En el proceso terapéutico, no hay que ser omnipotente ni impotente; en el medio está la
potencia que uno tiene. En la vida profesional hay cosas que se pueden hacer y cosas que
no, y es bueno darse cuenta de eso. Hay patologías con las que uno puede operar y otras en
que no puede, en ese caso conviene derivar. Y a algunas personas puede resultarles difícil
trabajar con grupos de riesgo, como chicos de la calle, esquizofrénicos, adictos o pacientes
en crisis agudas o con enfermedades terminales.
Cada uno de nosotros, tiene un punto débil, un talón de Aquiles, y es mejor conocerlo antes
para poder manejar o evitar esa situación, que enterarse en mitad de ella.
El último paso, el cambio, es: ¿Cómo lo hacemos? El paciente ya eligió el sentido de su vida
y construyó su proyecto de vida.

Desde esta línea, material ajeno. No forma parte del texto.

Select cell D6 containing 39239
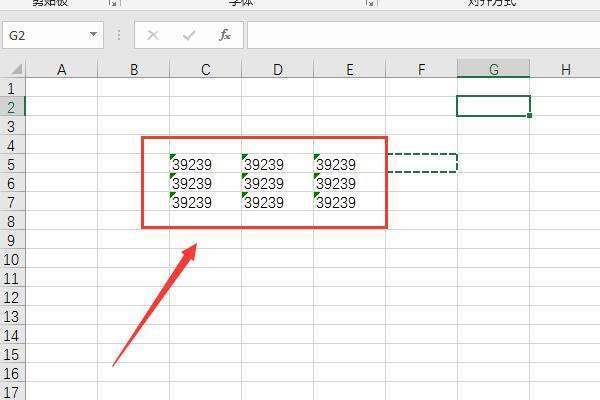The height and width of the screenshot is (400, 600). [277, 183]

El paso siguiente es comenzar a realizarlo, es efectuar un
cambio en su vida, que es salir de la paralización que genera toda perturbación psicológica.
El proyecto siempre es con otro, porque esa trama en la que tiene que realizar su vida es una
trama social, que fundamentalmente está sostenida por dos tareas, amar y trabajar, que se
concretan en una estructura familiar y en una inserción o rol laboral. Pero como en toda
perturbación psicológica hay distintos grados de desvinculación con la realidad, hay que
ayudarlo en su reingreso a lo real, a lo social, y acá es importante estudiar lo que podemos
llamar las “estrategias posibles”. Cada uno tiene recursos para organizar su vida cotidiana,
su estructura familiar, y su habilidad para insertarse en la producción.
La enfermedad mutila el amor y el trabajo. La persona pide ayuda porque no puede hacer
algo, y eso lo mutila en alguna función: no puede amar, no puede dormir, no puede tener una
buena sexualidad, no puede despedirse de algo que perdió, algo pasa que nos paraliza y nos
deja solos.
"Está bien, te pasó esto, ya entendimos todo y elegiste el sentido de tu vida. Pero ahora
¿cómo lo vas a concretar?, ¿cuáles son tus recursos de acción?, ¿cuál es tu escena
deseada y cuál tu escena temida?". Los humanos podemos recorrer este universo buscando
lo que deseamos y evitando lo que tememos. Esto es complejo, porque muchas veces, lo
que deseamos, está impedido por lo que tememos, y a menudo, para complicar las cosas, lo
bueno está debajo de lo malo y se generan conductas que se llaman ambivalentes, se ama y
se odia a la misma cosa o a la misma persona.
Este último paso tiene que ver con la creatividad, el paciente debe encontrar nuevos modos
de vincularse, de formar pareja y familia, nuevas estrategias para insertarse en lo laboral, en
su rol social, y superar sus antiguos modos ineficaces de recorrer la vida.